Segment Open
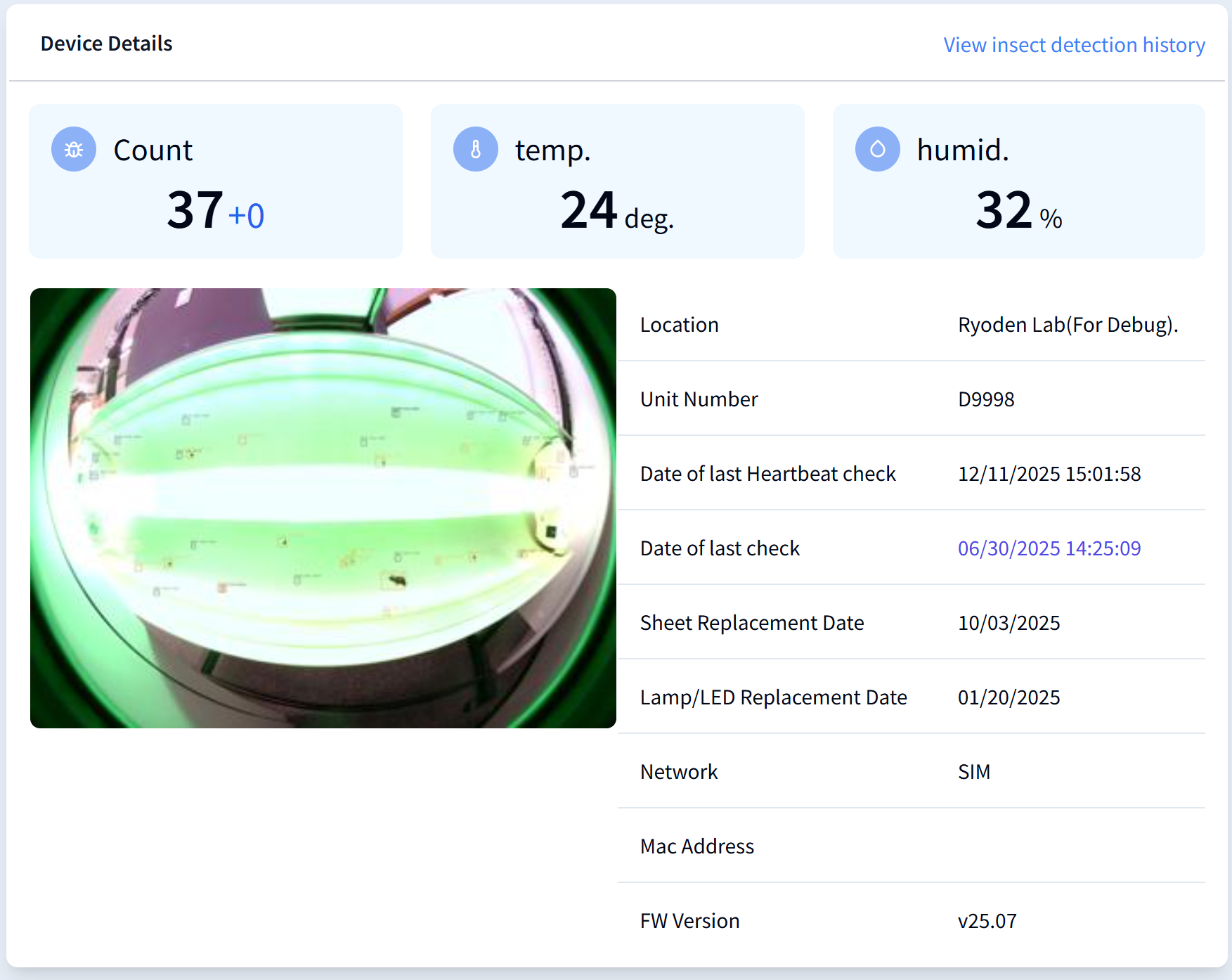Click the Lamp/LED Replacement Date value 01/20/2025
The width and height of the screenshot is (1232, 980).
1009,697
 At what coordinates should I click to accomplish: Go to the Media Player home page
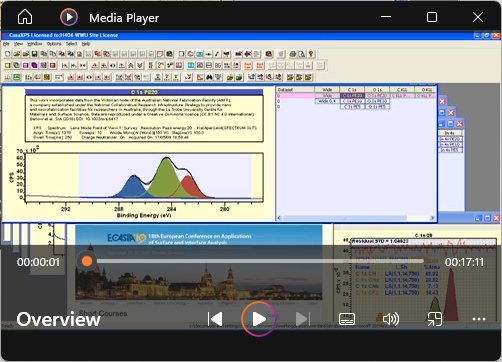point(25,17)
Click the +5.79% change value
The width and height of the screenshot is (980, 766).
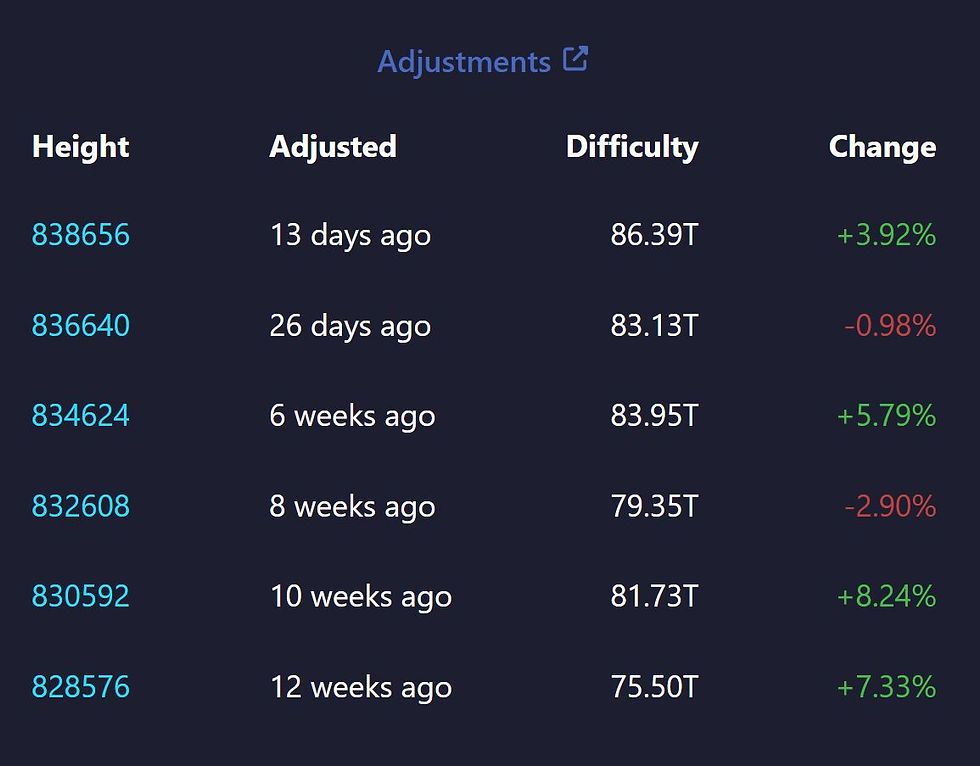point(886,415)
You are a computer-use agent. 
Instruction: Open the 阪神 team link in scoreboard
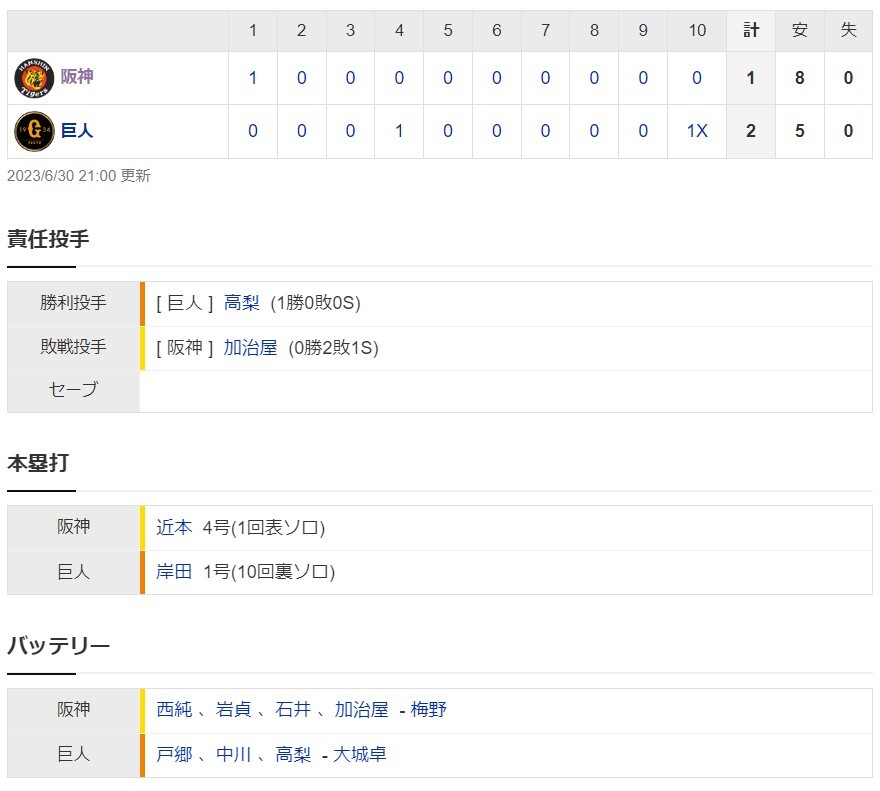(77, 76)
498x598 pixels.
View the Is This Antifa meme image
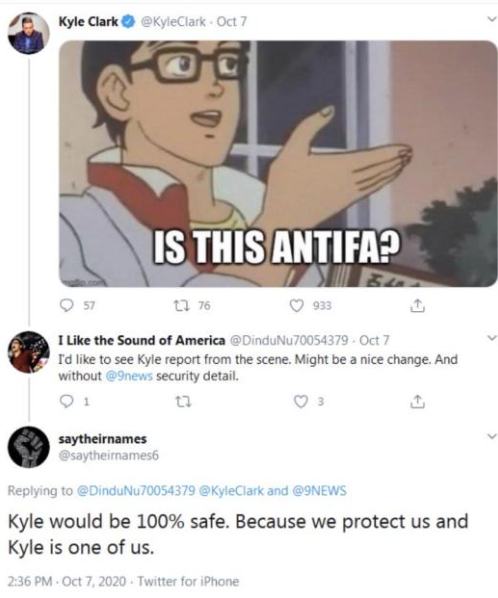(x=278, y=164)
Segment Closed
▶ _TASK REQUIREMENTS_:
Copy word for word every line from the one holding "At what coordinates" to the end of the listing, both ends included, but do not copy any pictures.

▶ _WRITTEN ANSWER_:
 At what coordinates should I click to accomplish: Go to the Media Player home page
point(25,17)
Click the +5.79% change value
The width and height of the screenshot is (980, 766).
point(886,415)
You are a computer-use agent. 
Instruction: Open the 阪神 team link in scoreboard
(77, 76)
498x598 pixels.
View the Is This Antifa meme image
(x=278, y=164)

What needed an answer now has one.